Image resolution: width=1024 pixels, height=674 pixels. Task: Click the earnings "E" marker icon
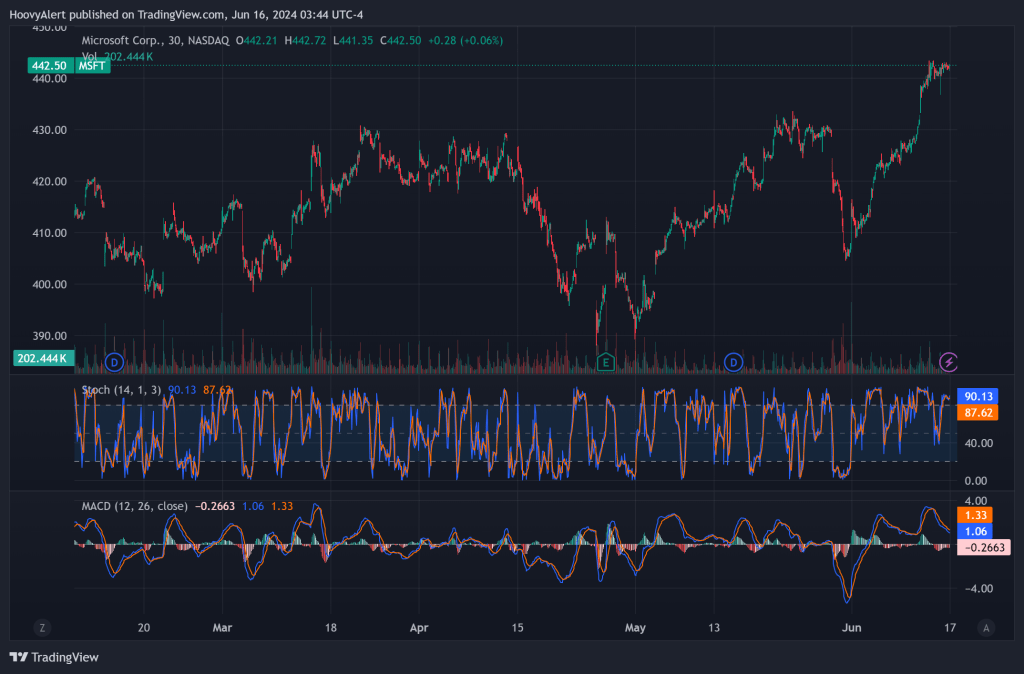(x=604, y=361)
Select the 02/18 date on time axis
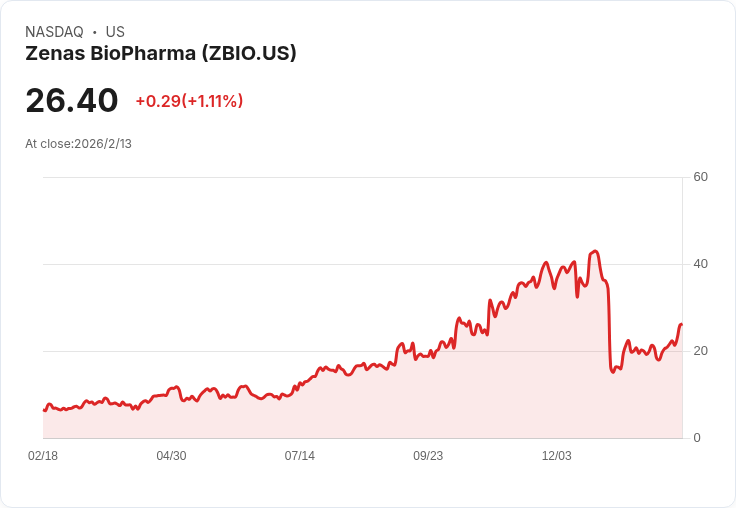 (43, 456)
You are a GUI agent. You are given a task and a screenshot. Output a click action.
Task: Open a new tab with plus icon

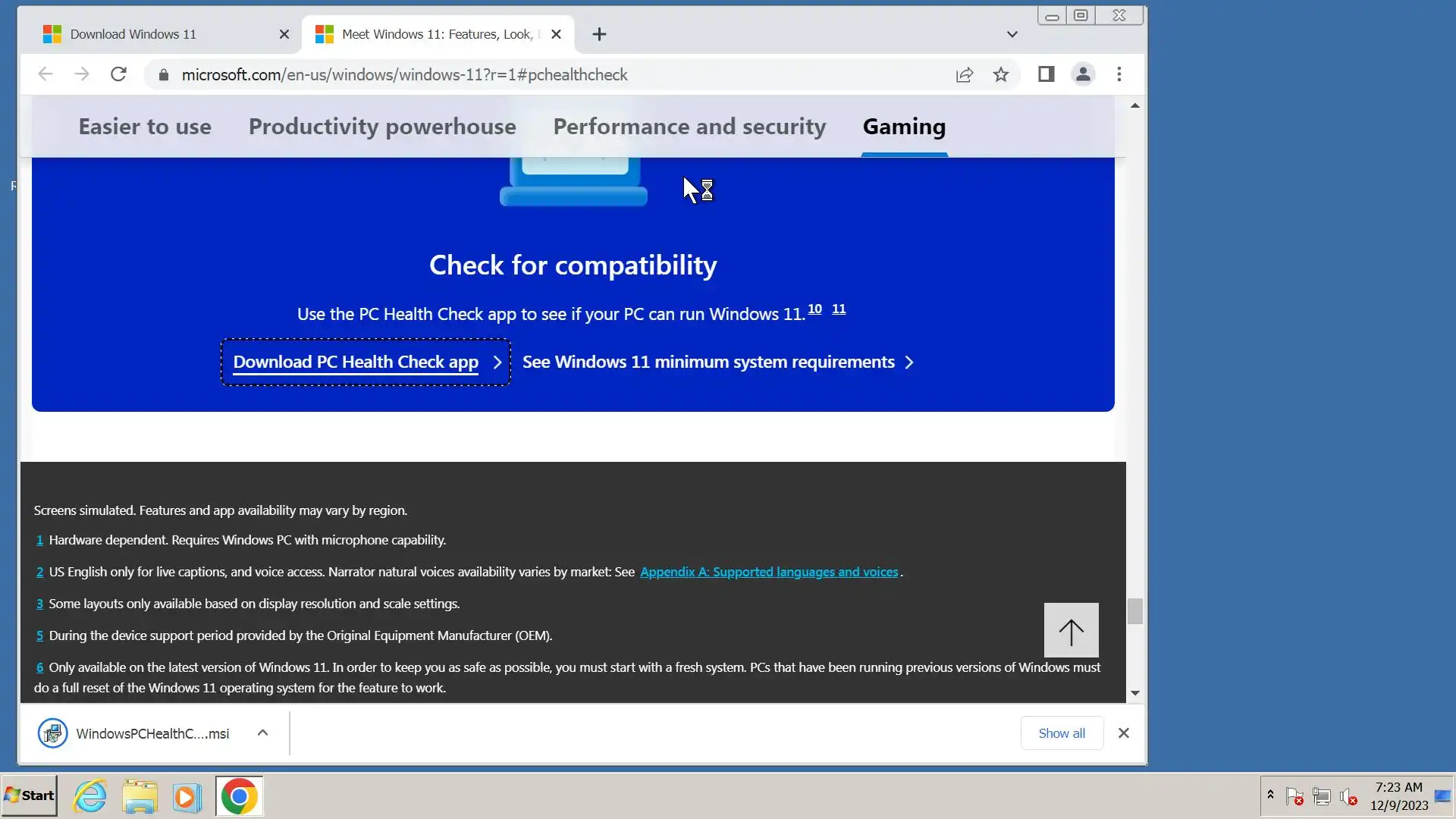(599, 34)
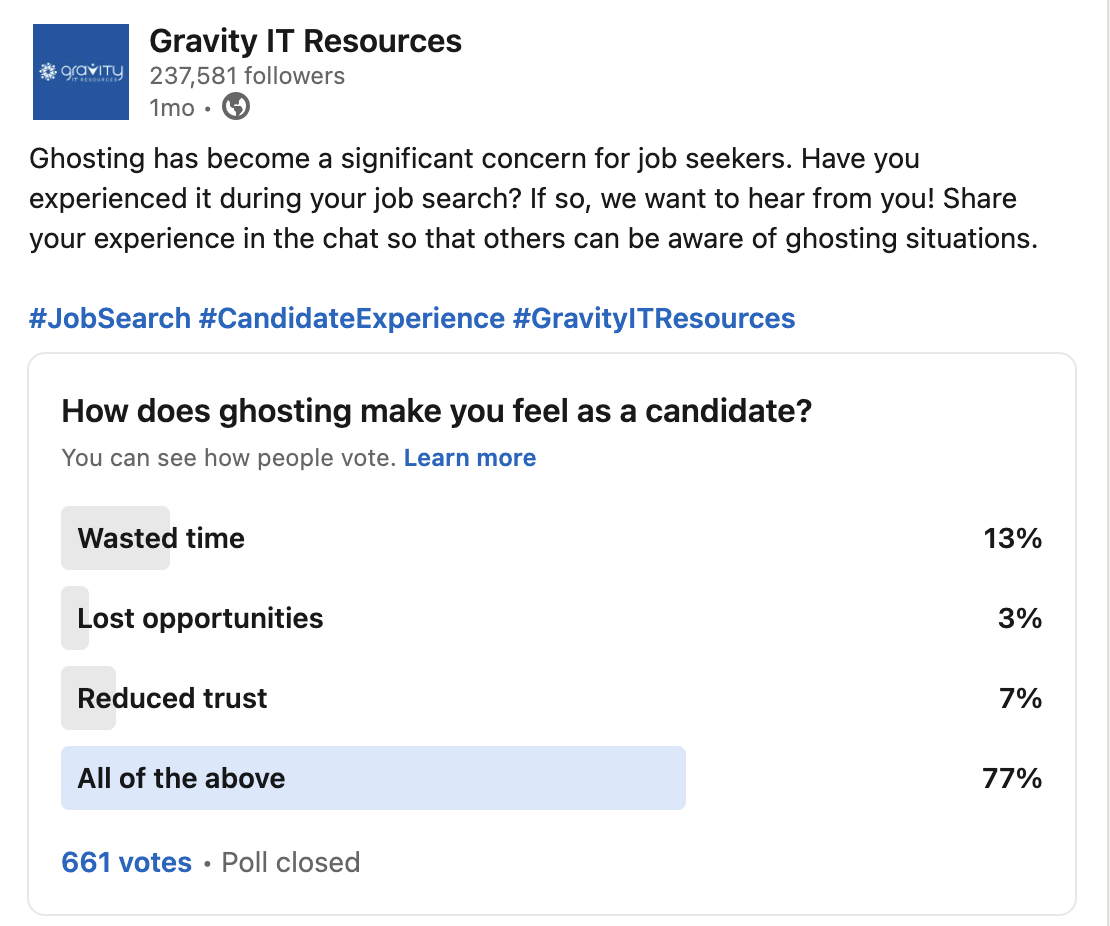This screenshot has height=926, width=1110.
Task: Select the Reduced trust poll option
Action: click(551, 698)
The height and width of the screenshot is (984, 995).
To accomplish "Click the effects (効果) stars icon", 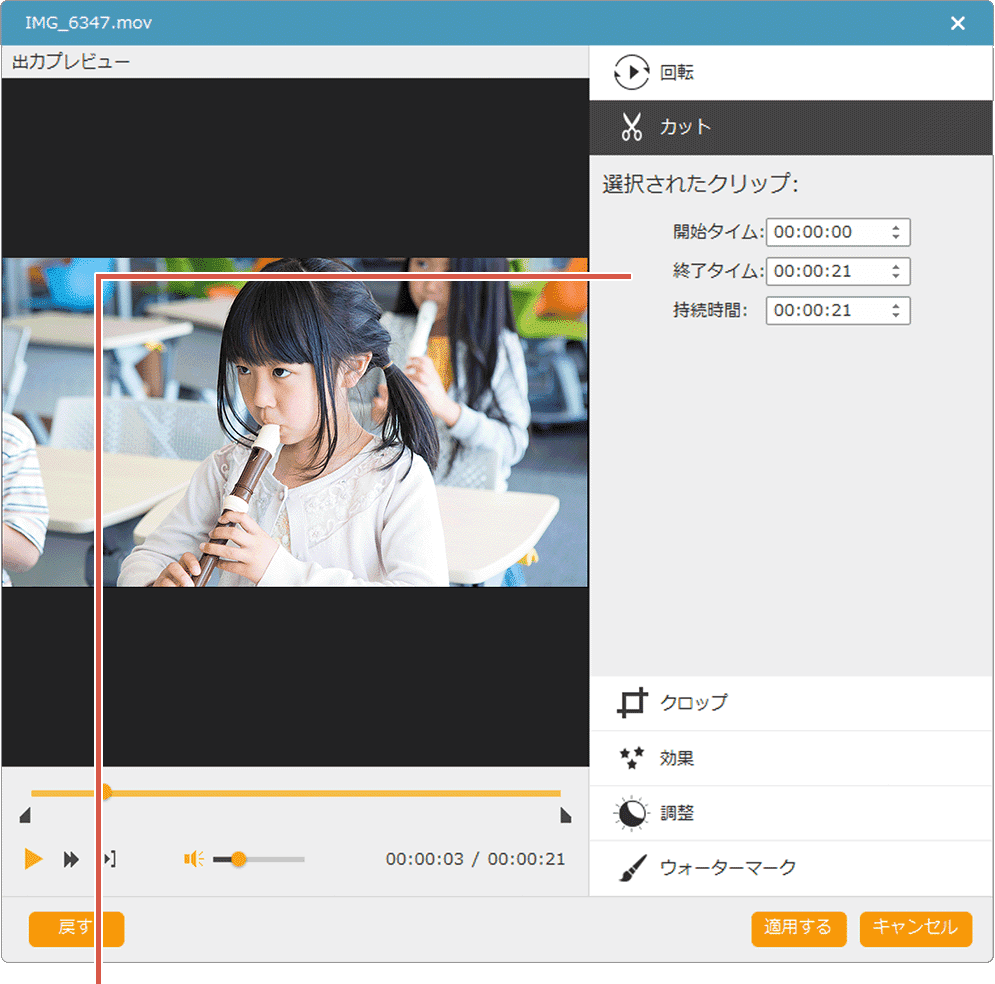I will (631, 758).
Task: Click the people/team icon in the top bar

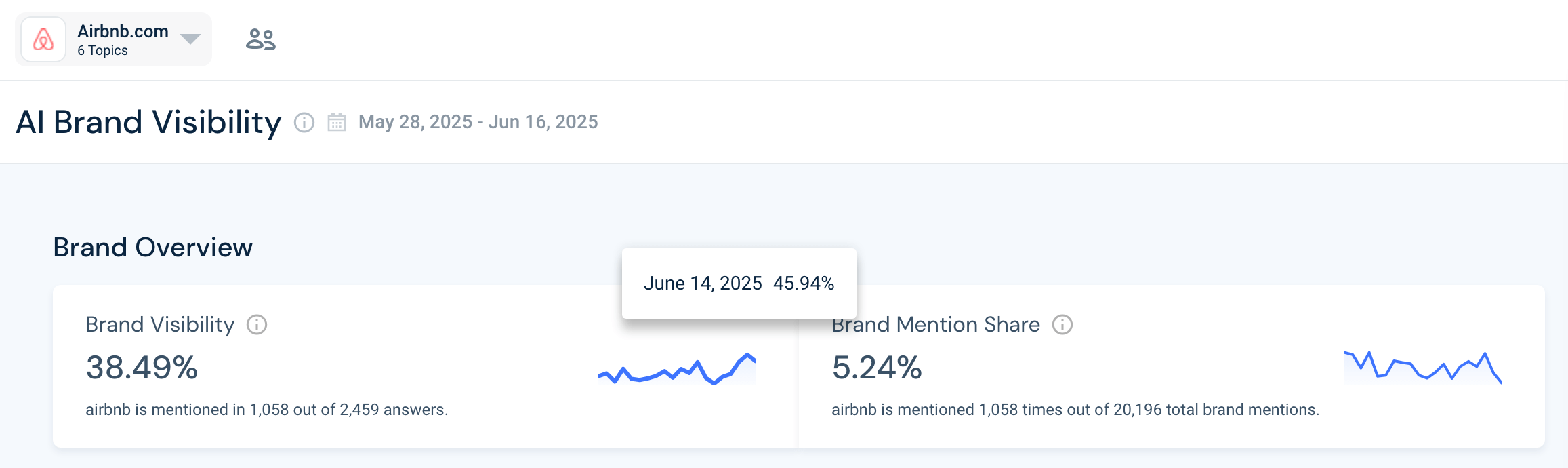Action: tap(260, 39)
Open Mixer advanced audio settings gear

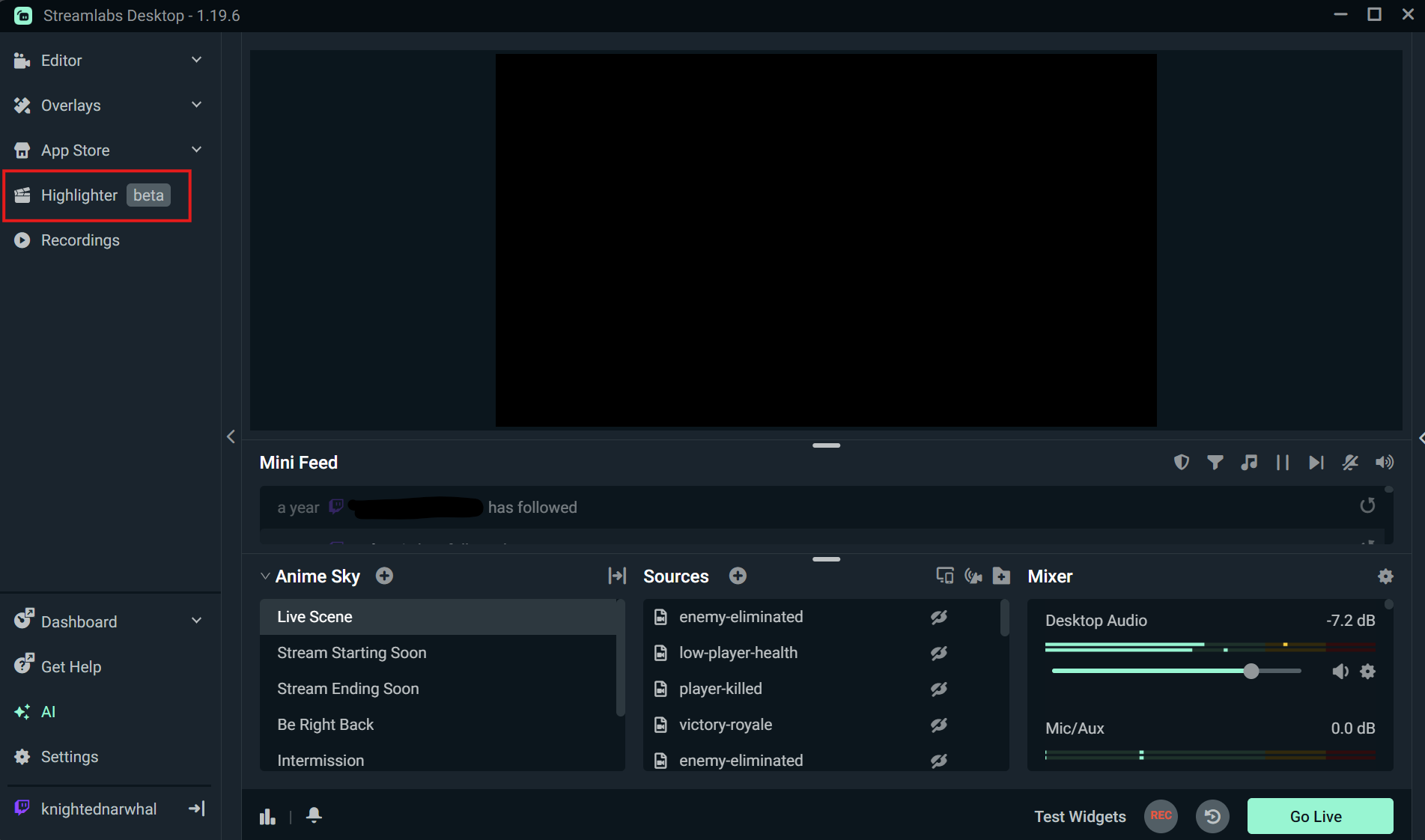tap(1385, 576)
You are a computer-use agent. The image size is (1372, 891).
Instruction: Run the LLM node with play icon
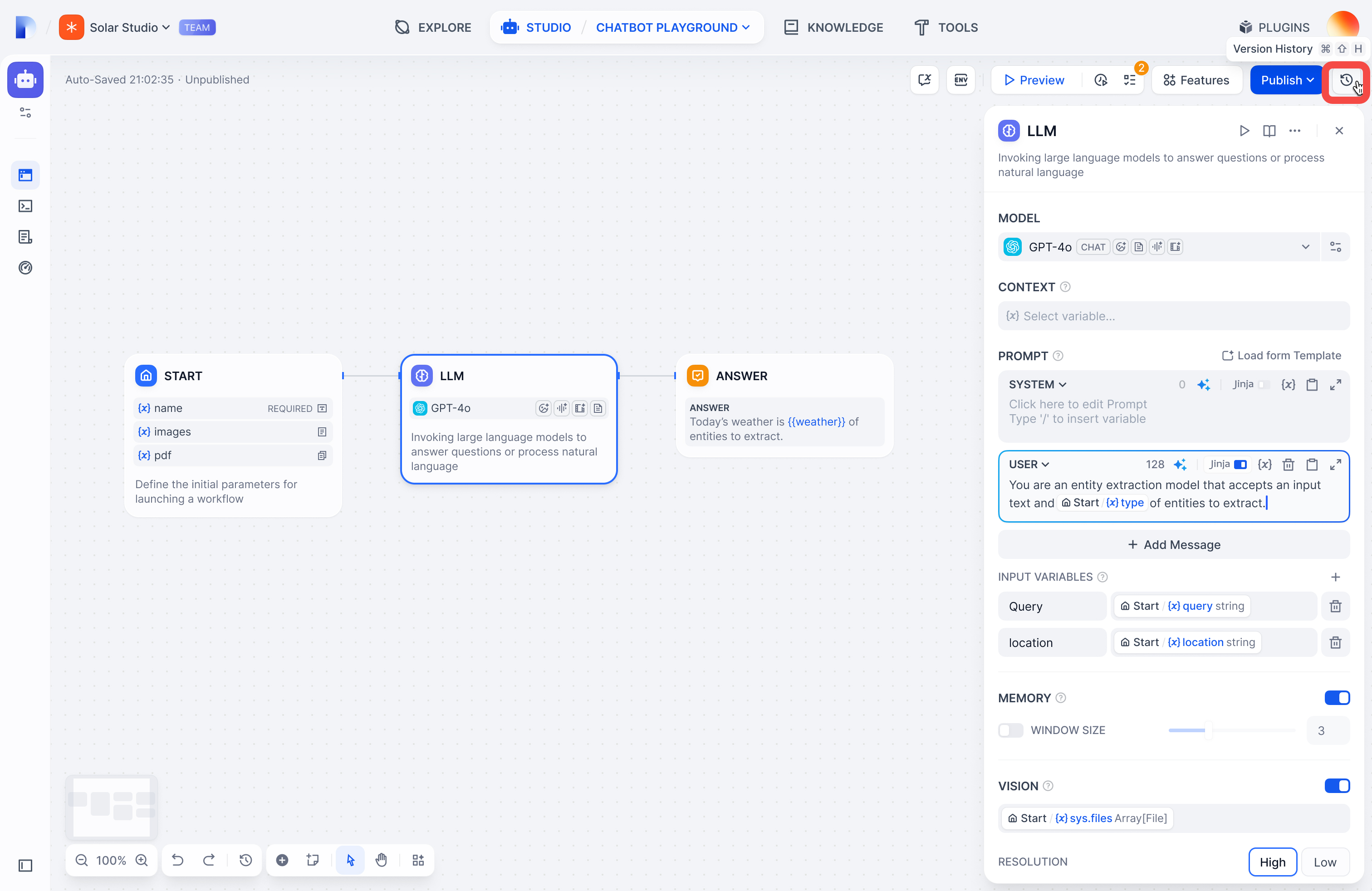tap(1244, 131)
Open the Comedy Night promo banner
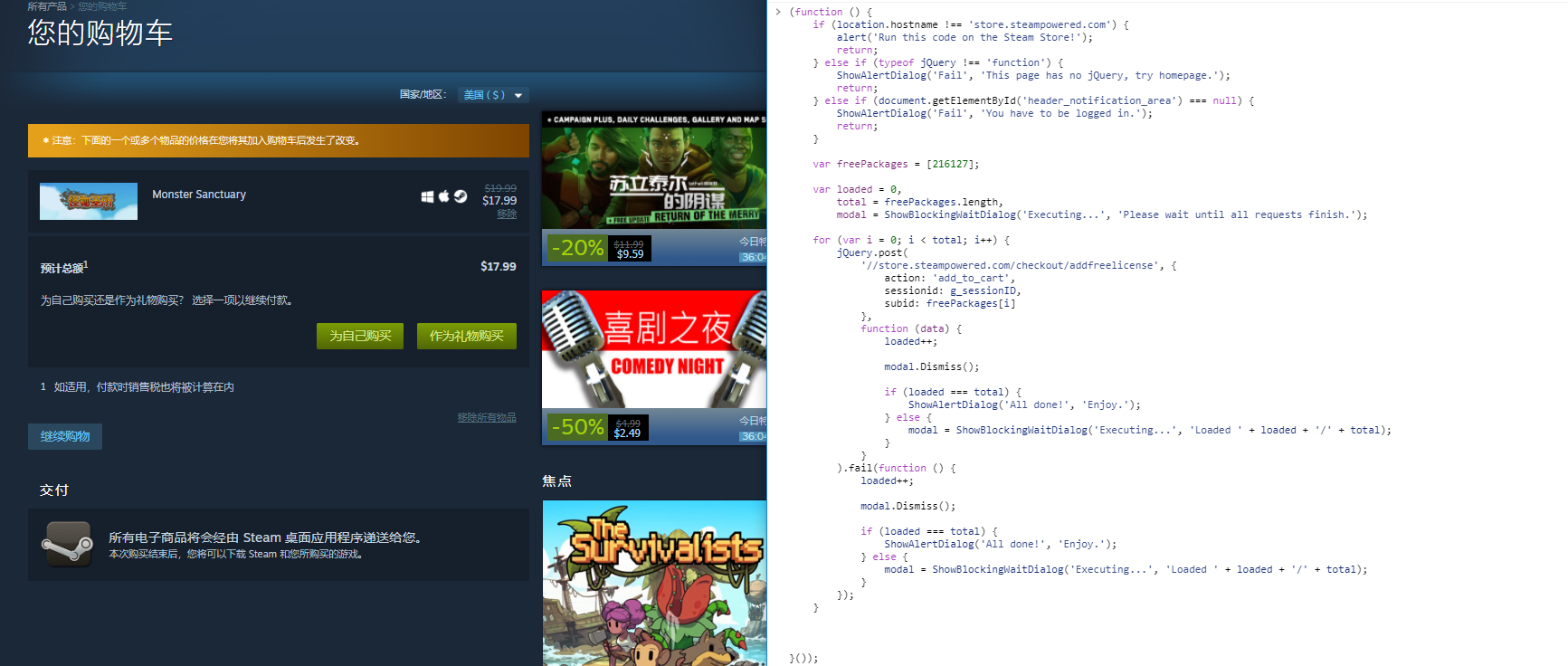 pyautogui.click(x=654, y=349)
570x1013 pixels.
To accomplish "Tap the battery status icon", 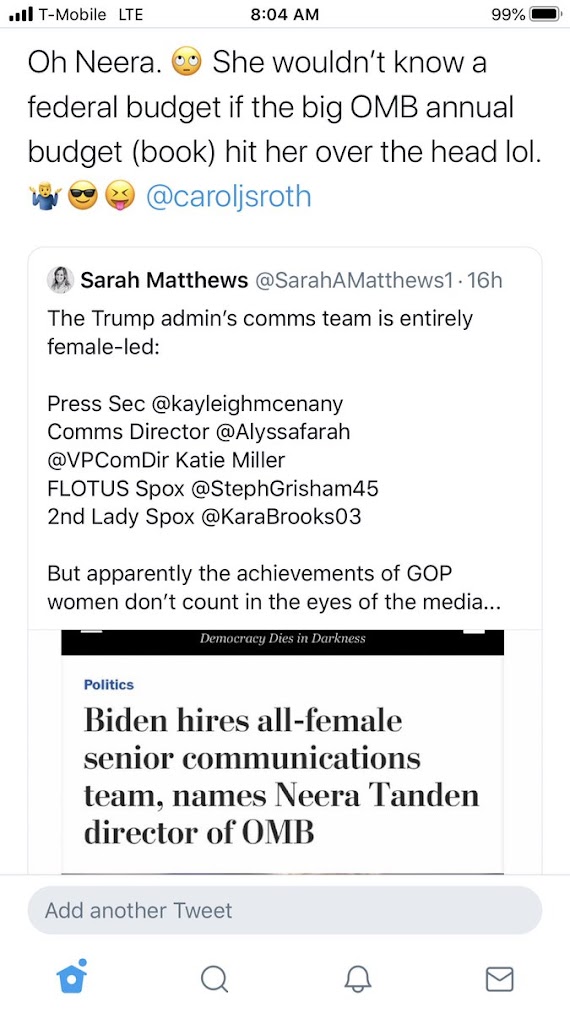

EXERCISE DESCRIPTION ->
Arrange the records from the line with "Open Mixer advanced audio settings gear" up to and including the line with "pyautogui.click(x=654, y=349)" as a Markdown table with the columns Row and Line, one numbered row per line and blank lines skipped. Leave the pictures out of the answer.

THE ANSWER ->
| Row | Line |
|---|---|
| 1 | Open Mixer advanced audio settings gear |
| 2 | tap(1385, 576) |
| 3 | You are a computer-use agent. The image size is (1372, 891). |
| 4 | Instruction: Run the LLM node with play icon |
| 5 | tap(1244, 131) |
| 6 | Open the Comedy Night promo banner |
| 7 |  pyautogui.click(x=654, y=349) |